The city of Lackawanna redeveloped some of the former Lackawanna Steel plant land into small business zones, bringing about 700 jobs back to the town in the late 1980s.

Steel Winds, an eight-windmill wind farm owned by BQ Energy, opened on the old plant's slag heaps in September 2006. Another six turbines were added in 2012.

As of 2018, Erie County owns 240 acres of the complex. 140 acres of former brownfield have been remediated, and a bike path now spans a portion of the property.

==Historic sites==
The Lackawanna Steel Company's original stone furnaces near Scranton, Pennsylvania, were placed on the National Register of Historic Places in 1991.

In addition to the original stone furnaces near Scranton, a number of the company's other construction projects are listed on the National Register of Historic Places. These include:

- Bridge (Royal, Nebraska), Township Road over unnamed stream, 6.8 miles northeast of Royal, Nebraska (Lackawanna Steel Co.)
- Bridge 9, Shawville Road, Sheldon, Vermont (Lackawanna Steel Construction Co.)
- Garretson Outlet Bridge, County Roadd K64 over Garretson Outlet Ditch, Whiting, Iowa (Lackawanna Steel Co.)
- Mallory Township Bridge, County Road over unnamed stream, Osterdock, Iowa (Lackawanna Steel Co.)
- Neligh Mill Bridge, Elm Street over the Elkhorn River, Neligh, Nebraska (Cambria/Lackawanna Steel Cos.)
- North Loup Bridge, County Road over the North Loup River, 1.5 miles northeast of North Loup, Nebraska (Cambria & Lackawanna Steel Cos.)
- Ponca Creek Bridge, County Road over Ponca Creek, 3 miles east of Lynch, Nebraska (Lackawanna Steel Co.)
- Quarry Bridge, County Road I-4 over Iowa Road, Marshalltown, Iowa (Lackawanna Steel, King and Twiss)

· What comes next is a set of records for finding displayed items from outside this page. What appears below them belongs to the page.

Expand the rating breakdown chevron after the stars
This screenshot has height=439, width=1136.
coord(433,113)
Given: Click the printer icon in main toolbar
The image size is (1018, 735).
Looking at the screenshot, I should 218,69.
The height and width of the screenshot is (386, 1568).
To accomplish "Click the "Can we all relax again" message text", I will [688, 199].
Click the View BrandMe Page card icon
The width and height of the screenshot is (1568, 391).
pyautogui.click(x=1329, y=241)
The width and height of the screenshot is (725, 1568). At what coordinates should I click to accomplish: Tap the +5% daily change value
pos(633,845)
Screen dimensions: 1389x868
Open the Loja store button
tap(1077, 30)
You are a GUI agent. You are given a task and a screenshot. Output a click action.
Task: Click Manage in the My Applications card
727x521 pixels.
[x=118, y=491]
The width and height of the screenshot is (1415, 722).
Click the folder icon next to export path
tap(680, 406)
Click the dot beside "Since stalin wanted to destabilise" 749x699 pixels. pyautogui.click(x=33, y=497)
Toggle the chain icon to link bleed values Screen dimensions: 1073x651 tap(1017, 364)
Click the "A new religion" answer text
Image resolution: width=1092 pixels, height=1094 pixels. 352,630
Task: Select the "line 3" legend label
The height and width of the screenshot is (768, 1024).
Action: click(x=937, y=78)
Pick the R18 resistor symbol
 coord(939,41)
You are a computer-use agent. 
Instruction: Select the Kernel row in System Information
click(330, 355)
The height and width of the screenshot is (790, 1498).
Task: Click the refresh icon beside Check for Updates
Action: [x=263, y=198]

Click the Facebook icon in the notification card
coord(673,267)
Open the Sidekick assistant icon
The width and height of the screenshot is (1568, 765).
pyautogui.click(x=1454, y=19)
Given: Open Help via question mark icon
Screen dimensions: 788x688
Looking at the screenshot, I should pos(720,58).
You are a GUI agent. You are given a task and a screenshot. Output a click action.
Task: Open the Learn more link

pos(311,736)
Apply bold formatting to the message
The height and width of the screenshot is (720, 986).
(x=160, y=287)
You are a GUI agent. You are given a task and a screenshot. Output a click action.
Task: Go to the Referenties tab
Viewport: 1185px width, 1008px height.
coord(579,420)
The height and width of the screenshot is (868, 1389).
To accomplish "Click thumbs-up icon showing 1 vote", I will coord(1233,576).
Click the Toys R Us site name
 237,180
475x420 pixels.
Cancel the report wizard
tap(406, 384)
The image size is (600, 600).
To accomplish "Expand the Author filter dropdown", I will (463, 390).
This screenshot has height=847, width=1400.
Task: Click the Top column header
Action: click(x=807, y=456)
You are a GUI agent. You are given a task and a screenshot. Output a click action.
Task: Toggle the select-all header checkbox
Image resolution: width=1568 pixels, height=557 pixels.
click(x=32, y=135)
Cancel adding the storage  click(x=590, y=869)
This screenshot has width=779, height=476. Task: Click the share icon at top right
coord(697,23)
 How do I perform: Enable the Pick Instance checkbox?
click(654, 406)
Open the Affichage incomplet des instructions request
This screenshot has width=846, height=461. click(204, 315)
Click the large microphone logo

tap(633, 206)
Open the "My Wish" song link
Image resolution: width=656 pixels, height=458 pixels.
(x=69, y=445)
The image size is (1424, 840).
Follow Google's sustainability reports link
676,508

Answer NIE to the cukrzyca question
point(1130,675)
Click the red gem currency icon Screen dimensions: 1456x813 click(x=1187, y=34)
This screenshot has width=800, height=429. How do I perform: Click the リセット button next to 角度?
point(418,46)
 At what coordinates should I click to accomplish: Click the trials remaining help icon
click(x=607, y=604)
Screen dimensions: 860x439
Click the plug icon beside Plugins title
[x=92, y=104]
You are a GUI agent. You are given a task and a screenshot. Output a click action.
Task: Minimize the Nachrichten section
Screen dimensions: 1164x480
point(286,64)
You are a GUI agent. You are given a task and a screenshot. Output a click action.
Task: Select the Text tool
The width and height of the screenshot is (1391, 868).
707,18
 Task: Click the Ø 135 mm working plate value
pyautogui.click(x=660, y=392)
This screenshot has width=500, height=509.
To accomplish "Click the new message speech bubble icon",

==Lackawanna Steel in popular culture==
In 2001, the Tony Award-winning actor and playwright Ruben Santiago-Hudson wrote Lackawanna Blues, a one-man play which depicts a fictionalized version of the playwright's childhood growing up in Lackawanna, New York. The play, which won two OBIE awards, features a number of characters who work or worked at the Lackawanna Steel Co. plant, and the company's role in the town is discussed several times in the play.